The roots of the National Theatre Brno stretch back to the 1890s. Now a grouping of three ensembles – opera, drama, ballet – it was one of the most progressive European theatres of the 20th century. It was here in 1938 that the premiere of Sergei Prokofiev’s ballet Romeo and Juliet was given. It was also the venue for an impressive number of Leoš Janáček’s opera premieres: The Beginning of a Romance: (1894, conducted by Leoš Janáček), Jenůfa (1904), Katya Kabanova (1921), The Cunning Little Vixen (1924), Šárka (1925), The Makropulos Affair (1926), From the House of the Dead (1930) and Fate (1958). The theatre is also inextricably linked with the name of Bohuslav Martinů, as the National Theatre Brno gave eight world premieres and three Czech premieres of his works, including The Miracles of Mary (1935) and The Greek Passion (1962). The artistic level of the ensembles has been developed both by distinguished figures from Czech cultural life and figures of world renown: the outstanding conductor and expert on the works of Janáček František Neumann (from 1919 to 1929), the dancer and choreographer, soloist and ballet master of the Ballet Russe de Monte Carlo and the Original Ballet Russe Ivo Váňa Psota (with a break from 1928 to 1952), the legendary Czech conductor Rafael Kubelík (1939–1941) and one of the most acclaimed “Janáček” conductors of the 20th century František Jílek (1948–1978, recipient of the Prix Arturo Toscanini-Paul Vergnes for his recording of Jenůfa from 1979).
The second decade of the 21st century brought significant changes in the direction and aesthetics of the National Theatre Brno, whose clear vision is to become a European ambassador for a progressive approach towards theatre – both at an artistic level and through the methods of communicating with and acquiring new audiences. Each year NTB productions attract over a quarter of a million visitors. The three permanent ensembles (opera, drama, ballet) operate on three stages: at the Mahen Theatre (the first electrically lit theatre in the world; capacity 547 seats), at the Janáček Theatre (the largest Czech opera theatre; capacity 1,055 seats) and at the Reduta Theatre (the oldest theatre building in Central Europe; the librettist for Mozart’s opera The Magic Flute, Emanuel Schikaneder, worked here from 1807 to 1809; W. A. Mozart and his sister Nannerl performed here in 1767; capacity 286 seats).

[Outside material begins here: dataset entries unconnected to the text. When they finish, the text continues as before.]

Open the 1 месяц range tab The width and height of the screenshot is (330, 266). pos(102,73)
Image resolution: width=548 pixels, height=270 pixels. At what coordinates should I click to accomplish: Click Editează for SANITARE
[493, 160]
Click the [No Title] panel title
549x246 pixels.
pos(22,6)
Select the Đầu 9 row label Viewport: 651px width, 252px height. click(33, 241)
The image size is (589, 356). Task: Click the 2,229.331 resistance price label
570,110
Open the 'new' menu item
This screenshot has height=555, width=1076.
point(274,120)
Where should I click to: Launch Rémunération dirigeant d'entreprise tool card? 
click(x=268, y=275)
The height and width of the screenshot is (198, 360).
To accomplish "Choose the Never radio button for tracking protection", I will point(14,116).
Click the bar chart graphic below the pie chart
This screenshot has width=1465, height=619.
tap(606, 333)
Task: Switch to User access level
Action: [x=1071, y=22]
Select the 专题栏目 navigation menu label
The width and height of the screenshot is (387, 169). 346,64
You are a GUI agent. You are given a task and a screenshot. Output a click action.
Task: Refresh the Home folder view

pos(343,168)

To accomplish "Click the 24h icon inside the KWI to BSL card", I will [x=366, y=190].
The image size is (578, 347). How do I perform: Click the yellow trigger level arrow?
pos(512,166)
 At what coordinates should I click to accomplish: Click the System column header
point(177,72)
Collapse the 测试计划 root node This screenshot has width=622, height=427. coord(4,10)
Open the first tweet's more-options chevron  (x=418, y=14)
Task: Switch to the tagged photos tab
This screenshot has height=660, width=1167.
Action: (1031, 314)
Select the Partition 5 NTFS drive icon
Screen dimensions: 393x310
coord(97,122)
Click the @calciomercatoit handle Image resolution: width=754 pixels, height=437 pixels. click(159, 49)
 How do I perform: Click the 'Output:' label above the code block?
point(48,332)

Each year the NTB presents 70 different productions, 16–19 of which are premieres, and some 600 performances. It organises three international festivals: the Janáček Brno international theatre and music festival, the Theatre World Brno festival of progressive theatre and the Dance Brno festival of traditional and modern dance. In addition to theatre performances, as the region’s most important cultural institute it also offers concerts and a whole range of educational and outreach projects for children and adults. It has been a member of the Opera Europe platform since 2008.